Conversation with a Friend Who Supports Hillary

Conversation with a Friend Who Supports Hillary August 11, 2016

As is, I hope, clear by now I support the legitimacy of voting for Hillary to stop Trump, while at the same time noting that one does not have to vote for her if your conscience will not allow you to and while adding that if you are in a position (as I am) of being in state which will certainly vote for her, you can (as I will do) cast your vote for a third party in protest of both awful candidates.

Most of the hate mail I get comes from Trump supporters telling me I blaspheme God yadda yadda for taking seriously Ratzinger’s instruction on proportional reasoning and God is going to judge me and so forth.  But now and then I also hear from Hillary supporters who likewise chew me out for “throwing my vote away” by not casting it for Hillary.  To wit, my friend Andy (who I really like, partly because we can have really interesting fights and still stay friends).  His response my little plug for the American Solidarity Party was:

Another vanity option for the gullible voter.

Vote Dem or the Country Gets it!

Oh Rhett, I just can’t get my lovely hands dirty…

Oh, I’d get ’em dirty if I had to. But I don’t have to. Washington will go for Clinton without my help. So I choose to spend my vote in a different way. But as I say, it’s the stone in the stone soup of civic involvement. I get a lot more done through my writing than through my vote.

I get a lot more done through other things as well. Not sure what your point is. It takes no more effort to make a vote count than to throw it away.

It is not throwing my vote away to support something I agree with. It is emphatically throwing my vote away to vote against my conscience.

It’s just a waste. It’s political onanism.

I think it comes down to the fact that you and I have entirely different philosophies about the meaning and purpose of a vote. I primarily look at voting in national elections in terms of how my vote changes me, not the outcome of the election. I think the disastrous history of the prolife movement is abundant illustration of what happens when a voter keeps denying his conscience for the sake of winning power.

Votes don’t change you. Geez, c’mon! The purpose of voting is to elect candidates so that they can represent us in office.
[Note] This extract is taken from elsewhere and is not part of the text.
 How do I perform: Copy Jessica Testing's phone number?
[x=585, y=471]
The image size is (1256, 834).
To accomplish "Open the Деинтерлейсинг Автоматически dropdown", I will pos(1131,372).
People literally *die* for this right around the world, and our own ancestors did as well. This almost dainty-like aversion to a minimal involvement in civic life is not a virtue.

Of course they do. Over 30 years, rationalizing votes for the GOP has dramatically changed the prolife movement from people who wanted to stop the assault on human life into a reliable block of voters who will defend a creature like Donald Trump for the sake of “not throwing away my vote”.

Votes are like the widow’s mite. It had no effect on the Judean economy or the Roman empire. But it had a huge effect on the Widow.

Now you’re shifting the argument. If votes don’t matter, then they don’t matter; they change neither outcomes nor yourself. You can’t have it both ways. And I think a more apt parable is the one where the guy threw away his talents by burying them.

The widow’s mite has nothing to do with voting. If anything, it proves the opposite of what your point is. She gave her all for something she believed in. You’re giving…a lot less.

Failure to vote Dem is giving a lot less? Srsly?

It’s not voting that has polluted the pro-life movement. It’s allowing the GOP to drag the pro-life movement out to sea instead of bringing the GOP back to shore.

And that has been achieved through the steady application of “Vote GOP or the baby gets it”. Now the “prolife movement ” is urgently jettisoning the last ounces of its credibility in the effort to rally the vote for this crazy swine. Because it mustn’t throw away its vote.

Everything depends on what you mean by “matters”. Your definition of a vote that matters is very different than mine.

It’s not “my definition.” It’s what it is.

No. It’s your definition. My vote matters to me deeply. That’s why I bother casting it at all.

“Vote” means a formal indication a choice of a candidate or a course of action. You can wish it meant something else, you can believe it means whatever, but it is what it is.

Correct. I would like to indicate my choice of the American Solidarity Party platform as my preferred course of action. That’s why I vote and that is why it is not “throwing away my vote” to do so.

Just don’t think you’re acting virtuous in throwing your vote away. You have personally benefitted from Obama’s time in office, yet you act as if voting in your own interest is somehow beneath you. Honestly, you benefit from people who enter the fray and get our hands dirty, but you don’t lift a finger. That ain’t a virtue.

I’m not throwing my vote away. I am, in *your* words, indicating “a choice of a candidate or a course of action.” I prefer the ASP course of action over that of both Clinton and Trump. The fact that most others do not does not mean I’m throwing my vote away. It means that I know what I want. If I were forced to do so, I would constrain the meaning of my vote to “Never Trump” and vote for Hillary in order to stop him. Since she will carry Washington without my help, I can expand the meaning of my vote, not mere to what I *don’t* want, but to what I *do* want. It is bizarre to me that you regard that as a waste.